O coração da menina se apertou de uma forma estranha. Obliterou a distância que a separava de Boh, selando seus lábios num beijo de despedida. Sentiu as lágrimas involuntárias escorrendo por suas bochechas. Ele afastou-se dela rápido demais, deixando-a com uma súbita sensação de vazio, que não experimentava há vários dias.


- Fique seguro, Bou. – implorou com a voz fraca.


Ele virou o rosto e Chihiro podia jurar que ele também estava chorando. Saiu do caminho de Boh, enquanto ele pegava diversos objetos pelos cantos da casa. Enquanto a garota se virava de costas para ele, tentando distinguir alguma coisa diante daquela bruma e o negrume, encostou o rosto no vidro frio, secando as lágrimas com os dedos magros. Ouviu o barulho da porta se fechando, indicando que Boh saíra, toda tarefa não durou mais do que cinco minutos.


- Eu te amo. – sabia que deveria ter dito essas palavras mais cedo. Balançou a cabeça, desconsolada. Respirou profundamente, tentando encontrar alguma força dentro de si. Precisava agir, e não ficar parada, esperando que a morte viesse ao seu encontro.


Retirou o prendedor de cabelos de seu pulso, apertando-o junto ao peito. Virou-se para o velho Kamaji, com uma fúria desconhecida dominando-lhe as feições.


Ele não sabia o que dizer. As palavras que possuía eram insuficientes. Pela primeira vez, viu Chihiro como uma mulher, e não como a menininha que guardava em suas memórias. Andou em direção a ela. Tomando as mãos pequenas entre as suas.

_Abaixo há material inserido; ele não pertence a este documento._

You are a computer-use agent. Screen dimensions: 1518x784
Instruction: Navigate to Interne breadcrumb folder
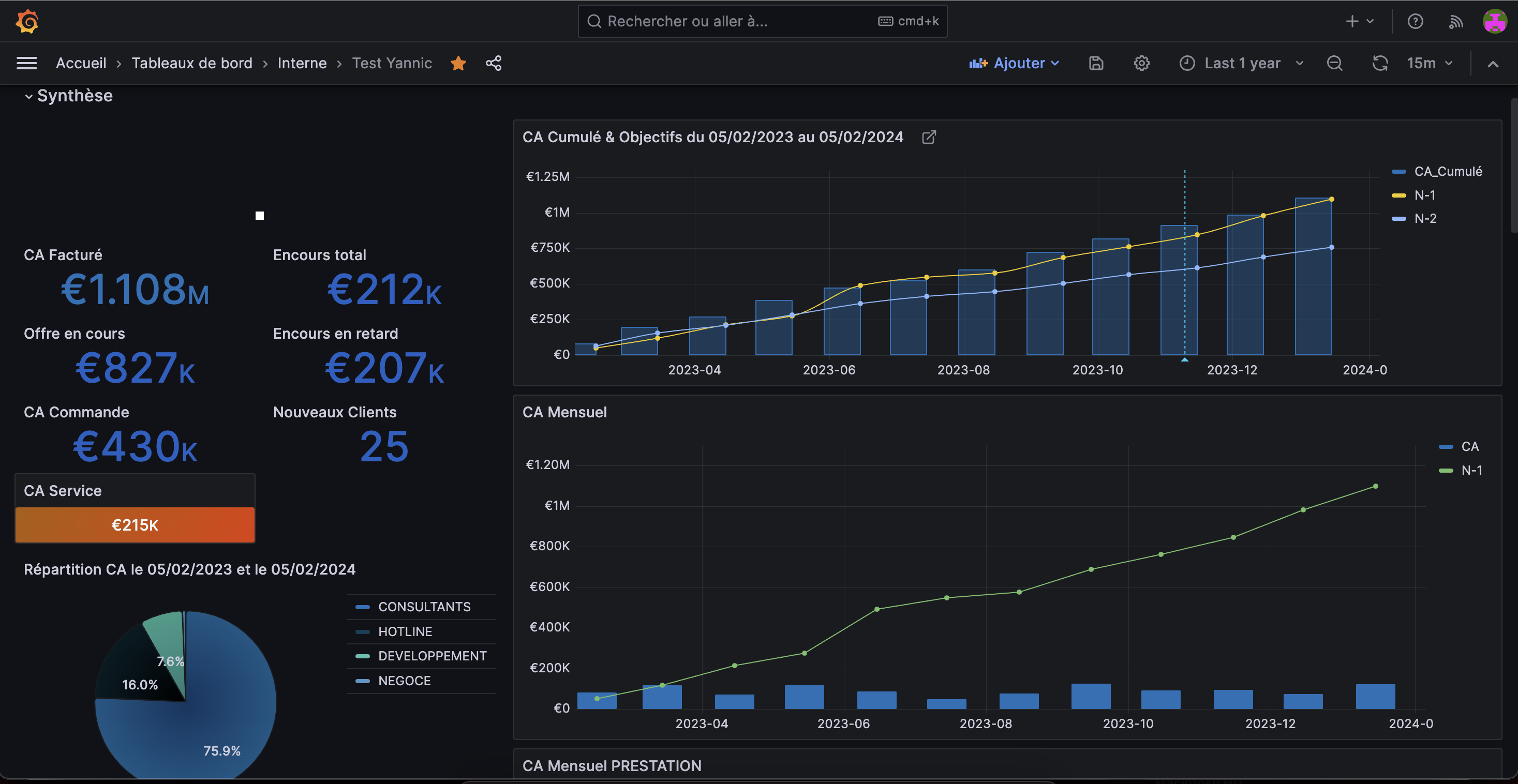tap(302, 63)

- Sinto muito, Chihiro. – disse, realmente arrependido.


- Eu também, Kamaji. – não parecia que aquelas palavras haviam saído da boca dela. Soavam como um passado esquecido, o qual nunca teve tempo de acontecer. Num mundo diverso a este, ela poderia estar com Haku. Se tantas coisas não tivessem acontecido...


Kamaji lamentava por tudo que seus amigos perderam. Doava sua força num último e desesperado pedido de desculpas. Enquanto olhava a face de Chihiro, a qual novamente lembrava uma fada. Os cílios longos fazendo sombra em seu rosto, os lábios comprimidos enquanto ela se concentrava. Sem ter consciência do velho à sua frente.


Ele pode ver aquela menina pedindo ajuda. Precisando, mais uma vez, dele para que pudesse sobreviver. Um sorriso escapou de seus lábios. Não se sentia como algo de fora, como acontecera durante todos aqueles anos...


Tudo, em sua imaginação, voltou a ser como era antes. Os perigos eram menores e eles não eram impotentes diante deles. Eram fortes, unidos da maneira que estavam; não poderiam ser nunca separados.


Em sua fantasia, ele não estava partindo para sempre. Estava indo para casa, onde poderia ter um breve descanso antes que as saudades lhe comprimissem o peito.


Acreditava em si mesmo. Tinha que fazer isso para impedir que o medo o dominasse naqueles instantes. Para que pudesse partir em paz.   


Um último ato de clemência... 


Viu o brilho surgir entre as mãos unidas da garota, deixou ser absorvido por ele.